Receivables Financing

Under-capitalized small and mid-sized businesses are turning to receivables financing for much-needed liquidity in the midst of the nation’s worst credit crisis in recent history. Moreover, once they try receivables financing, more than 80% of those businesses become repeat customers. Recent data shows that month over month, more mid-market businesses are selling receivables as a means to increase cash flow and maintain the viability of their business through the downturn.

In a recent study1 nearly 60% of companies surveyed reported that insufficient cash flow is their greatest obstacle as banks cut off lines of credit and raise rates. Challenged to make ends meet, many once thriving businesses are finding it difficult, if not impossible to gain access to capital.
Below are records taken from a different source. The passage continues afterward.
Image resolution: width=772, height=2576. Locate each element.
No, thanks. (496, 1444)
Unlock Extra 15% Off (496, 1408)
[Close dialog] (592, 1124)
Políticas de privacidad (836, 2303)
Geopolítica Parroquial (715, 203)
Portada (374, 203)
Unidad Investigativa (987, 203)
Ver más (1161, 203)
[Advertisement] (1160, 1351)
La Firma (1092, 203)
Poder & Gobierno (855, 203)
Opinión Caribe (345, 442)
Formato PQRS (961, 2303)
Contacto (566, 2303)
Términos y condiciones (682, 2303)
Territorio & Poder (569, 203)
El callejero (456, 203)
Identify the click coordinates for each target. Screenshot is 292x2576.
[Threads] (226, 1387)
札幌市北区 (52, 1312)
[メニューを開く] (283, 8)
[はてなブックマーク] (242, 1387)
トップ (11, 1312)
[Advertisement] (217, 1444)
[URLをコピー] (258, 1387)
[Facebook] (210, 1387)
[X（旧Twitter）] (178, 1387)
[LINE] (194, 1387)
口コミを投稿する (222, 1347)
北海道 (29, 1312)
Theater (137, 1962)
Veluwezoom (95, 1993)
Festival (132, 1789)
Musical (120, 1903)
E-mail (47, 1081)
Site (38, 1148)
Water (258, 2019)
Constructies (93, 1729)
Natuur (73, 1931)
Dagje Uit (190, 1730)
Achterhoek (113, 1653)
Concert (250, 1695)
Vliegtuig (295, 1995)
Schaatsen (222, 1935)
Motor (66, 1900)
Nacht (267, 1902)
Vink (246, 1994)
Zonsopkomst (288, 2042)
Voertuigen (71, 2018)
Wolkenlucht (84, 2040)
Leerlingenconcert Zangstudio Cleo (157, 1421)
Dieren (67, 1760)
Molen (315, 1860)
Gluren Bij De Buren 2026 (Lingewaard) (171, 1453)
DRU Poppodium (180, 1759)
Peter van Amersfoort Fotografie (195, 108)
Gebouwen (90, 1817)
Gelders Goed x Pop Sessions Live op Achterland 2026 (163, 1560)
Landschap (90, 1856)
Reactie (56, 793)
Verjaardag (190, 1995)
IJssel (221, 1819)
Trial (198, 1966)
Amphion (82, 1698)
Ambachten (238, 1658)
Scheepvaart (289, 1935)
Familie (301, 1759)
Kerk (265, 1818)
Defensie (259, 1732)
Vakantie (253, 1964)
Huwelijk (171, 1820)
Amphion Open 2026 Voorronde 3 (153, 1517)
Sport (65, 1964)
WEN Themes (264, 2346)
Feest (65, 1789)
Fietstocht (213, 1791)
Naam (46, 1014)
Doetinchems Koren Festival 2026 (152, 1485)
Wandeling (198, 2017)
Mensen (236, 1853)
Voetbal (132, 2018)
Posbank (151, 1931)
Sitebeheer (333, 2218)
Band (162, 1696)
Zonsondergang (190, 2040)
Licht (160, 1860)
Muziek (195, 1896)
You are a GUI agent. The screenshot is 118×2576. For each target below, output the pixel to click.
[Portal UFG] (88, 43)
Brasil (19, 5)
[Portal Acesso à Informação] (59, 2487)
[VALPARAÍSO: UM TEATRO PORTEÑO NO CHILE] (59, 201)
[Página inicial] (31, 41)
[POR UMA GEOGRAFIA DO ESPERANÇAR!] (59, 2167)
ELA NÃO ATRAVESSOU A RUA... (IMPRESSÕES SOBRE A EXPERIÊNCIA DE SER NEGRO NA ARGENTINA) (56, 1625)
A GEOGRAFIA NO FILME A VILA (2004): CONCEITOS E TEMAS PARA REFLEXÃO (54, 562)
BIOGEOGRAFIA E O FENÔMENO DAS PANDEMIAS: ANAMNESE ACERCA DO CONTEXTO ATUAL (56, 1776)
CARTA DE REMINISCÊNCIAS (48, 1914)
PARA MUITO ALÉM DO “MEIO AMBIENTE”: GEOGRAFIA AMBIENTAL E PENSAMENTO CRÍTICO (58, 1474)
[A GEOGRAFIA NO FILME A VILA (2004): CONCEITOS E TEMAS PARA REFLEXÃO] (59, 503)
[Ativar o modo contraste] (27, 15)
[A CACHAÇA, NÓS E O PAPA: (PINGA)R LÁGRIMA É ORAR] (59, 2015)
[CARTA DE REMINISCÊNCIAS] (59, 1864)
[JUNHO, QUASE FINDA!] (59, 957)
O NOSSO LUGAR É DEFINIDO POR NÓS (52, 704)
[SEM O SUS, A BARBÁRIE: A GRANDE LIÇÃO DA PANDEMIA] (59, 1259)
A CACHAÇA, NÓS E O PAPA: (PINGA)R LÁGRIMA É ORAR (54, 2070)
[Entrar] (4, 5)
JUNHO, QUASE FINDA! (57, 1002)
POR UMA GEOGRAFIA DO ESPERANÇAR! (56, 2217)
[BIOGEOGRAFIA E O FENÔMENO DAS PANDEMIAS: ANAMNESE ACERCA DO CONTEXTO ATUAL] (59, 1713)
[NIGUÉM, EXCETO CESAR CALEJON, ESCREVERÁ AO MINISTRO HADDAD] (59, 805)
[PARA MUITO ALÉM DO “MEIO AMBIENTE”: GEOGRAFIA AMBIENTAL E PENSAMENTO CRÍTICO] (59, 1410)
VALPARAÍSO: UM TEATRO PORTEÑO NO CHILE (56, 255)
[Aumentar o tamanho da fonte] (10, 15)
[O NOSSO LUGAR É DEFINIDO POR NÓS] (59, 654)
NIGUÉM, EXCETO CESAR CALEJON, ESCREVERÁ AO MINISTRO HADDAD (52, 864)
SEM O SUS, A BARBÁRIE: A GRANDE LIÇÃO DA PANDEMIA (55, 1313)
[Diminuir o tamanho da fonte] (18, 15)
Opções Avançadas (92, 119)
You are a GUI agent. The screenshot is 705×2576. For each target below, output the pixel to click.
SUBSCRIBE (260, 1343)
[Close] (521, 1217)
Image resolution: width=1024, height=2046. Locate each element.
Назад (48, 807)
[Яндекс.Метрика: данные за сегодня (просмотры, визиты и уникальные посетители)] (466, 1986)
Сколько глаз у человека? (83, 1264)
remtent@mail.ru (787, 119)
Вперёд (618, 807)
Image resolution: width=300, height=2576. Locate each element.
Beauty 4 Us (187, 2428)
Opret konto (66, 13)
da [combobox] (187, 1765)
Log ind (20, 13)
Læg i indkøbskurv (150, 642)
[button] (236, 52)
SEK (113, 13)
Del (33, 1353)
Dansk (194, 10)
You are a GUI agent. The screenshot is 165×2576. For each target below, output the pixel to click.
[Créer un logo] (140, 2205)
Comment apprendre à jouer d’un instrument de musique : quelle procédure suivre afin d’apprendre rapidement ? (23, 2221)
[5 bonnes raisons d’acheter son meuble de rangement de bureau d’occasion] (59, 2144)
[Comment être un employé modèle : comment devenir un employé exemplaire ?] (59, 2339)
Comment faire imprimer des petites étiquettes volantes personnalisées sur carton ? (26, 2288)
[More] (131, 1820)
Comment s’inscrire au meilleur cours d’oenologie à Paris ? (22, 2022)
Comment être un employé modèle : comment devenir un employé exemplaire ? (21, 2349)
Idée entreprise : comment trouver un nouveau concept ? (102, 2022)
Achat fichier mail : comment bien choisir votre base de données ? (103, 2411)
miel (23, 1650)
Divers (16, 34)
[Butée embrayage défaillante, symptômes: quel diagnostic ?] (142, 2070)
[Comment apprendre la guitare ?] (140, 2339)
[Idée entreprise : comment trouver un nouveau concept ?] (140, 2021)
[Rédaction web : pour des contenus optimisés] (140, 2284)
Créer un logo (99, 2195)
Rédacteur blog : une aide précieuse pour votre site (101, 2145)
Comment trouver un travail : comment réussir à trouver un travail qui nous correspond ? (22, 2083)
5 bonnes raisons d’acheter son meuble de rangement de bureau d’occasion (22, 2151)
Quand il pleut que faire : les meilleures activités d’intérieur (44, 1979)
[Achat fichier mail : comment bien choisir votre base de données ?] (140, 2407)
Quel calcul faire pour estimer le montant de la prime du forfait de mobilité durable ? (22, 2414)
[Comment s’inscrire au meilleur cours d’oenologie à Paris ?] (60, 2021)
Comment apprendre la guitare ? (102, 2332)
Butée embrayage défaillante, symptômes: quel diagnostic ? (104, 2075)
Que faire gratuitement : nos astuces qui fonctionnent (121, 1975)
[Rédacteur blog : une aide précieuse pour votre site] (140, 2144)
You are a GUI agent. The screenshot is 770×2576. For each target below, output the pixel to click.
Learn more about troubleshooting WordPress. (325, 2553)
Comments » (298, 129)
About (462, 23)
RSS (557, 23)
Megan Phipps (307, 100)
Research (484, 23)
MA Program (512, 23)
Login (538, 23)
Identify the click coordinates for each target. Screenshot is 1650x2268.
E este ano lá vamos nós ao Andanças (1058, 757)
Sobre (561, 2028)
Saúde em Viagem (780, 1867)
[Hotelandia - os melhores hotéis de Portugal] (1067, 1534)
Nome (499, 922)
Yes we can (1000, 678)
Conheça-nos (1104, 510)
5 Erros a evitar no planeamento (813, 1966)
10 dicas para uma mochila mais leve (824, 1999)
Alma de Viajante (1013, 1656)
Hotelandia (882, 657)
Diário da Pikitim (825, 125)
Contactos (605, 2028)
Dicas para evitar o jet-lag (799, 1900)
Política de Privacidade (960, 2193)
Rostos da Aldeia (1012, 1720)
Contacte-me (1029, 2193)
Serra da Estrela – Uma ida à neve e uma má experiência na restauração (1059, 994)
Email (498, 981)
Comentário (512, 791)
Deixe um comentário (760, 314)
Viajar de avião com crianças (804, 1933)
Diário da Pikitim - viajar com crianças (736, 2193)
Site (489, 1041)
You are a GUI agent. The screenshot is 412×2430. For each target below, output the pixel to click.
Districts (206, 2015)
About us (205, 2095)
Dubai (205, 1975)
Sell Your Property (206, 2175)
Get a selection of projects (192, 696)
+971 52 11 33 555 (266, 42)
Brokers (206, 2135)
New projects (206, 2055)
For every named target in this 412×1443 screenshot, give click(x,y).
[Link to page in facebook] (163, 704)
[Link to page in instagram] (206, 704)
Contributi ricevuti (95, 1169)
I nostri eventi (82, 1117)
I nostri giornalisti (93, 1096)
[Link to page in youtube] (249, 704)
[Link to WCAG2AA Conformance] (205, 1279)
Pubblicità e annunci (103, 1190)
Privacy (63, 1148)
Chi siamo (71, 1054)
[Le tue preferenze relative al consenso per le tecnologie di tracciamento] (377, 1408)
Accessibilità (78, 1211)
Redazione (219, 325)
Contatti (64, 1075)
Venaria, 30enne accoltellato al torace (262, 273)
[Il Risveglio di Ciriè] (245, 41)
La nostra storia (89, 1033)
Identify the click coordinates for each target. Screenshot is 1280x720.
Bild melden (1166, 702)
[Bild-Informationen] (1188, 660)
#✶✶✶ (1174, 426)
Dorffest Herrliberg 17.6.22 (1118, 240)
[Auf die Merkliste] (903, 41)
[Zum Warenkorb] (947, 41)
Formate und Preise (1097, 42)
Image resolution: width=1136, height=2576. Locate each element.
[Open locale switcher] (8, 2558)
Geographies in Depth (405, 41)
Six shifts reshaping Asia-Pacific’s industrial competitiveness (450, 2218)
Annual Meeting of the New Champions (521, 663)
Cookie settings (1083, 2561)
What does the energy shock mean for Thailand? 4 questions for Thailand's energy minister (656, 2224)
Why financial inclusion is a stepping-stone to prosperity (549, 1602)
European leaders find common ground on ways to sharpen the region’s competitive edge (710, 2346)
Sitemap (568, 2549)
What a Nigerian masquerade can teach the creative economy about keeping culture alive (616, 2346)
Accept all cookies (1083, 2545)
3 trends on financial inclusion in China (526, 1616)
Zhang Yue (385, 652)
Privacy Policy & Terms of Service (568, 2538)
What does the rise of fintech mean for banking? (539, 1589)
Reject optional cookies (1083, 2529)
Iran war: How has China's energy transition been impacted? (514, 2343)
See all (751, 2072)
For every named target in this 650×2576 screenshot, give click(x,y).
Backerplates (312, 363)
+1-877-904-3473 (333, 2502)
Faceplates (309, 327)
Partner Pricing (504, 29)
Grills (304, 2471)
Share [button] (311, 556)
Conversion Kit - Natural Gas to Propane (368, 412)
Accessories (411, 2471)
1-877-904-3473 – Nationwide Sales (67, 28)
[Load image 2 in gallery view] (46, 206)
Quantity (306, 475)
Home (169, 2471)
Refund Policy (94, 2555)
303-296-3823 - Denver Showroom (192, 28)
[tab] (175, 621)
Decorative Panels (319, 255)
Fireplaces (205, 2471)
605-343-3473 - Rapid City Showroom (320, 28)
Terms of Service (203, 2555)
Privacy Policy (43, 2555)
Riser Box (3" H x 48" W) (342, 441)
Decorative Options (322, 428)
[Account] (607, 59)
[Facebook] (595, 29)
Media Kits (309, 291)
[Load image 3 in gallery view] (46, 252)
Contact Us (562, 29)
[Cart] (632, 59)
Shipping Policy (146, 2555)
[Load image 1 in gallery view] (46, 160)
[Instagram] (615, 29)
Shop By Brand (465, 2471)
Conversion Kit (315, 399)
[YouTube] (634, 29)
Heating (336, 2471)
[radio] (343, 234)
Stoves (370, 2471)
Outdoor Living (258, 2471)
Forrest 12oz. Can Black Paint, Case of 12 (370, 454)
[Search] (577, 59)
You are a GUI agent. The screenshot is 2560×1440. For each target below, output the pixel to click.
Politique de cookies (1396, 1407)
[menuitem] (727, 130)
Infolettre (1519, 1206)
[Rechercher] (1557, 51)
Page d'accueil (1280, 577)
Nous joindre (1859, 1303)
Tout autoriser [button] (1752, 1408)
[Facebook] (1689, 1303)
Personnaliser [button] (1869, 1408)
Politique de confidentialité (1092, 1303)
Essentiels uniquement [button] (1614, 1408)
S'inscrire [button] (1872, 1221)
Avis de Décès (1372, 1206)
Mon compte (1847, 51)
Recent data from the Liquidity Desk of The Receivables Exchange indicates that these cash-strapped businesses are turning to receivables financing to monetize their outstanding invoices to increase short-term liquidity.

As a sign that businesses are embracing receivables financing, The Receivables Exchange, the world’s first online auction marketplace for the buying and selling of receivables, has seen a tremendous increase in month-over-month trading volume since its November 2008 launch. On the Exchange, small and mid-sized businesses (Sellers) can gain access to capital in as little as 24 hours, a significant reduction from the typical 50+ day payment cycle that the majority of America’s businesses wait for payment on outstanding invoices.